Note that `as.vector()` and `is.vector()` use different definitions of 
"vector"!

```{r}
is.vector(as.vector(mtcars))
```

__[Q3]{.Q}__: Compare and contrast `c()` and `unlist()` when combining a date and date-time into a single vector.

__[A]{.solved}__: Date and date-time objects are both built upon doubles. While dates store the number of days since the reference date 1970-01-01 (also known as “the Epoch”) in days, date-time-objects (POSIXct) store the time difference to this date in seconds.

```{r}
date    <- as.Date("1970-01-02")
dttm_ct <- as.POSIXct("1970-01-01 01:00", tz = "UTC")

# Internal representations
unclass(date)
unclass(dttm_ct)
```

As the `c()` generic only dispatches on its first argument, combining date and date-time objects via `c()` could lead to surprising results in older R versions (pre R 4.0.0):

```{r, eval = FALSE}
# Output in R version 3.6.2
c(date, dttm_ct)  # equal to c.Date(date, dttm_ct) 
#> [1] "1970-01-02" "1979-11-10"
c(dttm_ct, date)  # equal to c.POSIXct(date, dttm_ct)
#> [1] "1970-01-01 02:00:00 CET" "1970-01-01 01:00:01 CET"
```

In the first statement above `c.Date()` is executed, which incorrectly treats the underlying double of `dttm_ct` (3600) as days instead of seconds. Conversely, when `c.POSIXct()` is called on a date, one day is counted as one second only. 

We can highlight these mechanics by the following code:

```{r, eval = FALSE}
# Output in R version 3.6.2
unclass(c(date, dttm_ct))  # internal representation
#> [1] 1 3600
date + 3599
#> "1979-11-10"
```

As of R 4.0.0 these issues have been resolved and both methods now convert their input first into `POSIXct` and `Date`, respectively.

```{r}
c(dttm_ct, date)
unclass(c(dttm_ct, date))

c(date, dttm_ct)
unclass(c(date, dttm_ct))
```

However, as `c()` strips the time zone (and other attributes) of `POSIXct` objects, some caution is still recommended.

```{r}
(dttm_ct <- as.POSIXct("1970-01-01 01:00", tz = "HST"))
attributes(c(dttm_ct))
```

A package that deals with these kinds of problems in more depth and provides a structural solution for them is the [`{vctrs}` package](https://github.com/r-lib/vctrs) [@vctrs] which is also used throughout the tidyverse [@tidyverse].

Let's look at `unlist()`, which operates on list input.

```{r}
# Attributes are stripped
unlist(list(date, dttm_ct))  
```

We see again that dates and date-times are internally stored as doubles. Unfortunately, this is all we are left with, when unlist strips the attributes of the list.

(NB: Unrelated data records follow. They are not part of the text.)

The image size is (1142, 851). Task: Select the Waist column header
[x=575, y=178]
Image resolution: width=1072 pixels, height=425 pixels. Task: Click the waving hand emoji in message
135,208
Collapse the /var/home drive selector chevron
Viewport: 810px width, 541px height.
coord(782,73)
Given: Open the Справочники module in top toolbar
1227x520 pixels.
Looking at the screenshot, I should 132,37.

To summarise: `c()` coerces types and strips time zones. Errors may have occurred in older R versions because of inappropriate method dispatch/immature methods. `unlist()` strips attributes. 

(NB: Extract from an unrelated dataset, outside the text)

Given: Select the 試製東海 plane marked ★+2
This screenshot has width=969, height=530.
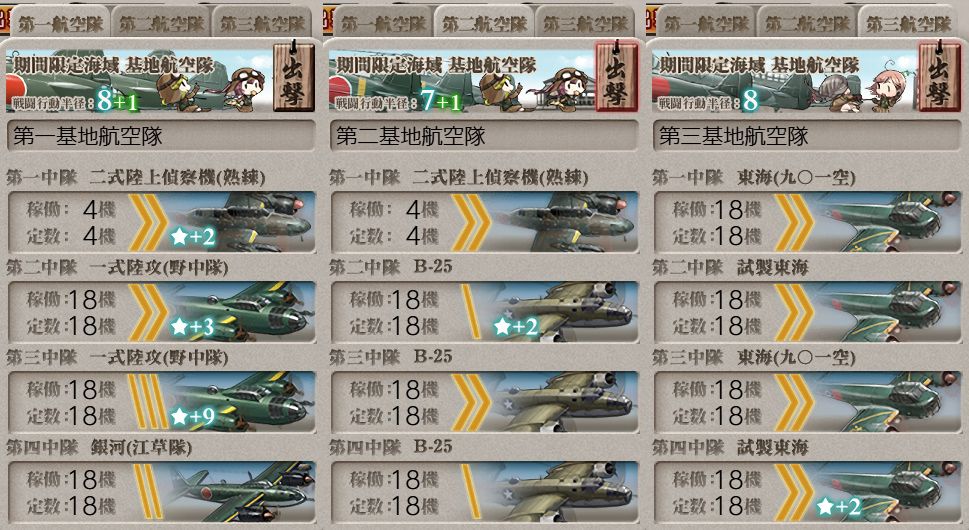Looking at the screenshot, I should [808, 492].
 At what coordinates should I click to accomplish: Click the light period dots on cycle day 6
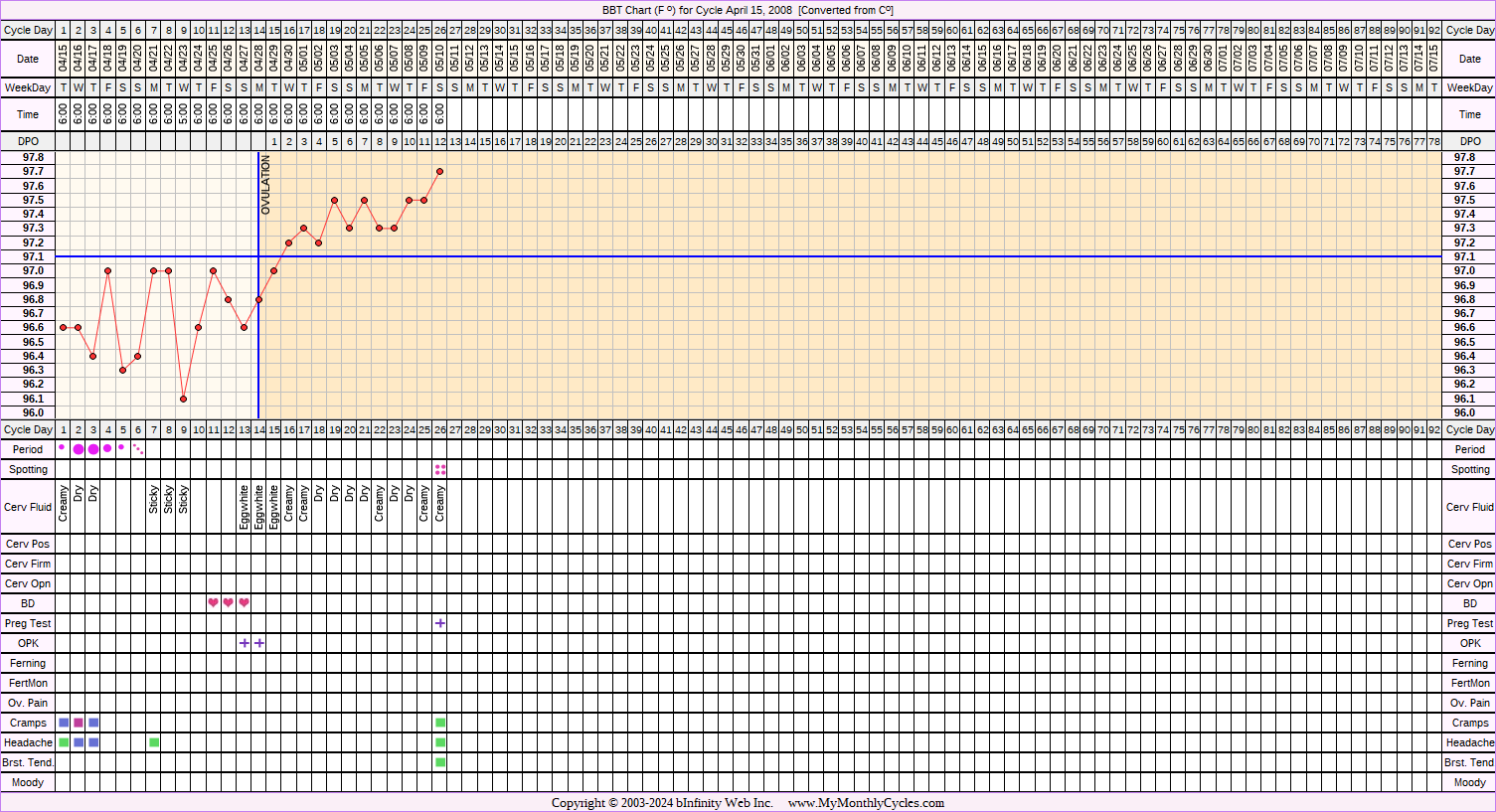pos(139,450)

## Data frames and tibbles
<!-- 3.6 -->

__[Q1]{.Q}__: Can you have a data frame with zero rows? What about zero columns?

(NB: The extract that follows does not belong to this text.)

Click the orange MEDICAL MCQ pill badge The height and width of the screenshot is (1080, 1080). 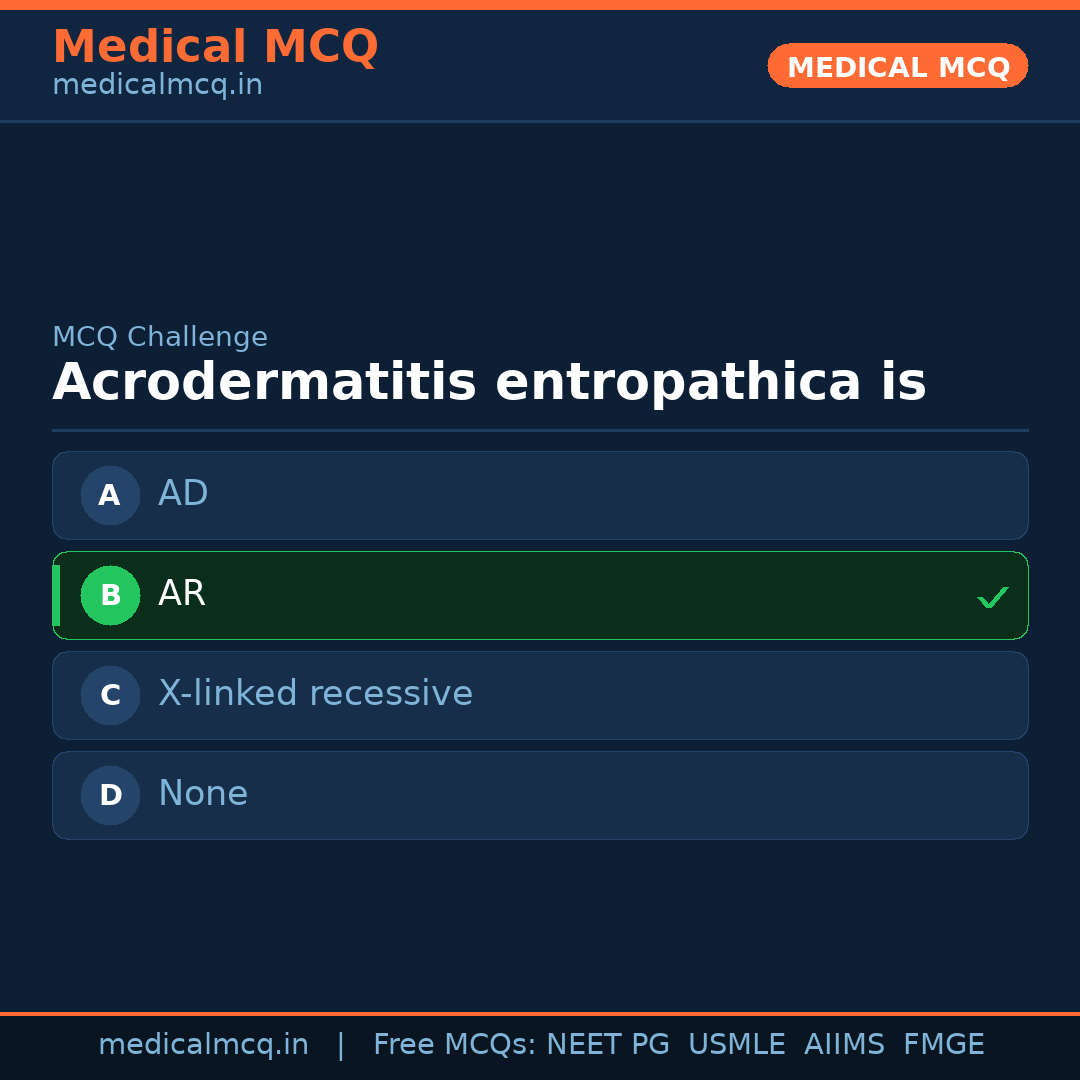click(x=897, y=66)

__[A]{.solved}__: Yes, you can create these data frames easily; either during creation or via subsetting. Even both dimensions can be zero.

Create a 0-row, 0-column, or an empty data frame directly:

```{r}
data.frame(a = integer(), b = logical())

data.frame(row.names = 1:3)  # or data.frame()[1:3, ]

data.frame()
```

Create similar data frames via subsetting the respective dimension with either `0`, `NULL`, `FALSE` or a valid 0-length atomic (`logical(0)`, `character(0)`, `integer(0)`, `double(0)`). Negative integer sequences would also work. The following example uses a zero:

```{r}
mtcars[0, ]

mtcars[ , 0]  # or mtcars[0]

mtcars[0, 0]
```

__[Q2]{.Q}__: What happens if you attempt to set rownames that are not unique?

__[A]{.solved}__: Matrices can have duplicated row names, so this does not cause problems.

Data frames, however, require unique rownames and you get different results depending on how you attempt to set them. If you set them directly or via `row.names()`, you 
get an error:

```{r, error = TRUE}
data.frame(row.names = c("x", "y", "y"))

df <- data.frame(x = 1:3)
row.names(df) <- c("x", "y", "y")
```

If you use subsetting, `[` automatically deduplicates:

```{r}
row.names(df) <- c("x", "y", "z")
df[c(1, 1, 1), , drop = FALSE]
```

__[Q3]{.Q}__: If `df` is a data frame, what can you say about `t(df)`, and `t(t(df))`? Perform some experiments, making sure to try different column types.

__[A]{.solved}__: Both of `t(df)` and `t(t(df))` will return matrices:

```{r}
df <- data.frame(x = 1:3, y = letters[1:3])
is.matrix(df)
is.matrix(t(df))
is.matrix(t(t(df)))
```

The dimensions will respect the typical transposition rules:

```{r}
dim(df)
dim(t(df))
dim(t(t(df)))
```

Because the output is a matrix, every column is coerced to the same type. (It is implemented within `t.data.frame()` via `as.matrix()` which is described below).

```{r}
df
t(df)
```

__[Q4]{.Q}__: What does `as.matrix()` do when applied to a data frame with columns of different types? How does it differ from `data.matrix()`?

__[A]{.solved}__: The type of the result of `as.matrix` depends on the types of the input columns (see `?as.matrix`):

> The method for data frames will return a character matrix if there is only atomic columns and any non-(numeric/logical/complex) column, applying as.vector to factors and format to other non-character columns. Otherwise the usual coercion hierarchy (logical < integer < double < complex) will be used, e.g. all-logical data frames will be coerced to a logical matrix, mixed logical-integer will give an integer matrix, etc.

On the other hand, `data.matrix` will always return a numeric matrix (see `?data.matrix()`).

> Return the matrix obtained by converting all the variables in a data frame to numeric mode and then binding them together as the columns of a matrix. Factors and ordered factors are replaced by their internal codes. [...] Character columns are first converted to factors and then to integers.

We can illustrate and compare the mechanics of these functions using a concrete example. `as.matrix()` makes it possible to retrieve most of the original information from the data frame but leaves us with characters. To retrieve all information from `data.matrix()`'s output, we would need a lookup table for each column.

```{r}
df_coltypes <- data.frame(
  a = c("a", "b"),
  b = c(TRUE, FALSE),
  c = c(1L, 0L),
  d = c(1.5, 2),
  e = factor(c("f1", "f2"))
)

as.matrix(df_coltypes)
data.matrix(df_coltypes)
```